Ogni anno, come si può immaginare, l’ex biondo giunge in spiaggia con una nuova metamorfosi. I primi anni non me ne ero accorto: sembrava una trasformazione casuale, l’evoluzione fisica di un adolescente che pian piano diventa uomo. Poi invece ho realizzato che la cura del look era ricercata e probabilmente veniva programmata con mesi di anticipo sull’inizio della stagione estiva: con l’unico scopo, immagino, di arrivare in spiaggia e godersi con finta noncuranza gli sguardi sorpresi degli amici e i loro commenti pubblici o privati. Un anno capelli lunghi fino alle spalle, da efebo malinconico; un anno rasati a zero come un naziskin allo stadio; un altro anno ancora con la cresta da punk. Una volta le guance rasate, l’anno dopo la barbetta rada alla Rourke, quindi la barba più lunga, poi via la barba e dentro i baffoni anni settanta, quindi via i baffoni e dentro i baffetti sottili e curati come Fred Buscaglione, quindi di nuovo rasato ma questa volta con le basettone alla Isaac Asimov. Il tutto con varianti sul tema, associazioni libere tra capelli e peluria del volto che farebbero invidia a un trasformista di professione. Quest’anno mi ha stupito ancora: si è presentato in spiaggia più castano del solito (temo l’intervento di una tintura risolutiva, ahimé), con la chioma da francescano e una barba lunghissima da guru orientale che per crescere, immagino, avrà impiegato tutto l’inverno.
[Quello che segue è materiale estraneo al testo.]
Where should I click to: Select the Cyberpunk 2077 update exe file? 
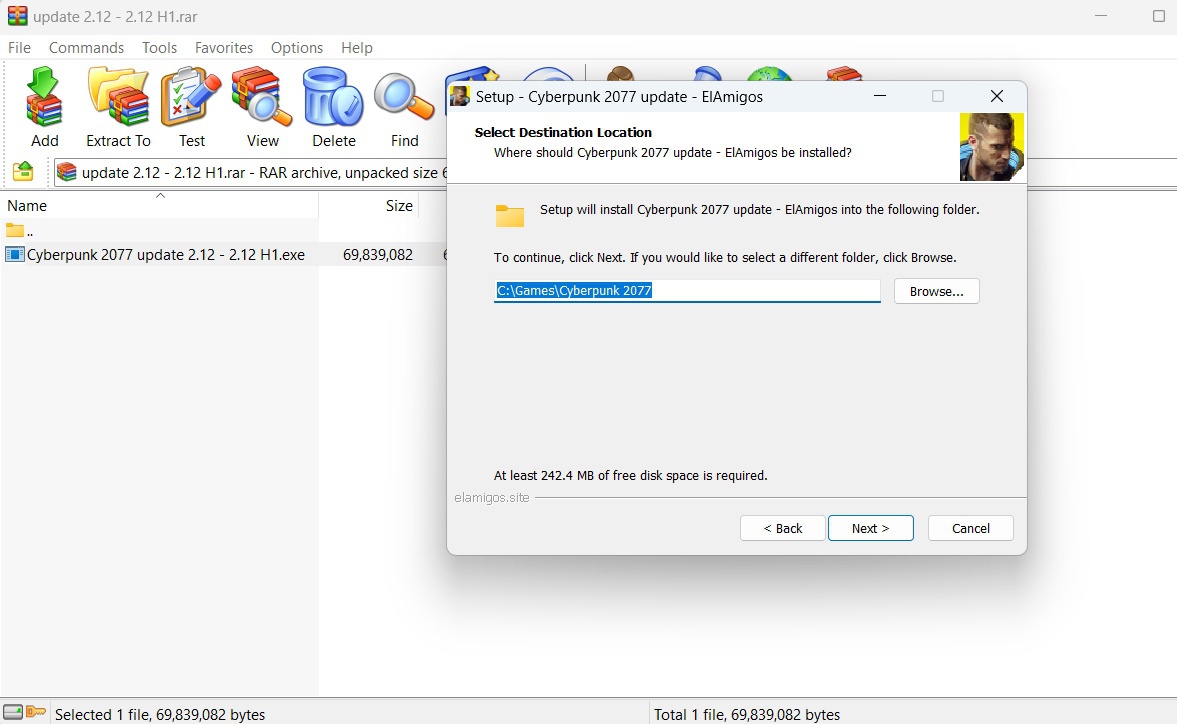165,255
Tutto questo per dire cosa, insomma? Che quest’anno, per la prima volta, mi è venuto il dubbio di somigliargli più di quanto avrei mai creduto. Anche lui, come me, è probabilmente alla ricerca di qualcosa: un posto del mondo, forse; o forse solo di un elemento distintivo, un tratto caratteriale suo soltanto che gli dimostri in modo inoppugnabile la sua reale esistenza e fughi il terrore di essere solo un ologramma, il personaggio collaterale di un film di serie B, la vittima collaterale di un videogioco alla Max Payne in cui il protagonista ammazza tutti e solo lui, il protagonista intendo, trova alla fine della catena di omicidi redenzione dai suoi peccati.
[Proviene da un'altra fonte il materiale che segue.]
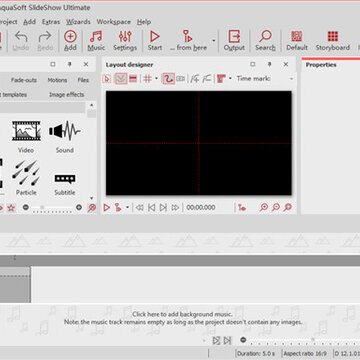Open the Wizards menu
Screen dimensions: 360x360
[78, 22]
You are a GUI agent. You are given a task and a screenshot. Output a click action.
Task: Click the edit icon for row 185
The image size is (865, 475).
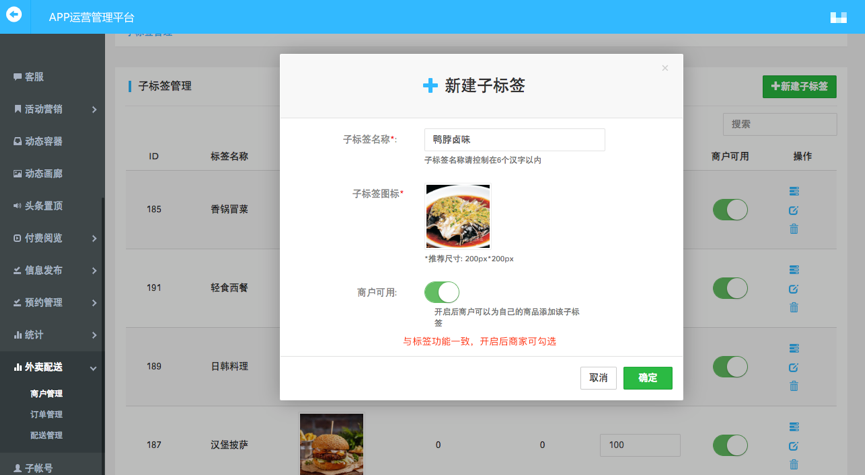794,210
Alla fine, ciò che costituisce differenza tra gli individui non è l’oggetto della ricerca ma le modalità della ricerca stessa: che io stia tagliando capelli, insegnando latino e greco a una classe di liceali, delimitando i confini del referto radiologico perfetto, costruendo il muro maestro di una casa, studiando il look adatto a stupire i miei vecchi amici del mare, non fa alcuna differenza. Stiamo tutti cercando la stessa cosa, ossia chi accidenti siamo. Il modo in cui ci mettiamo in cerca di noi stessi, ecco, quello forse costituisce il discrimine: ma se devo essere sincero oggi non ne sono nemmeno più tanto sicuro.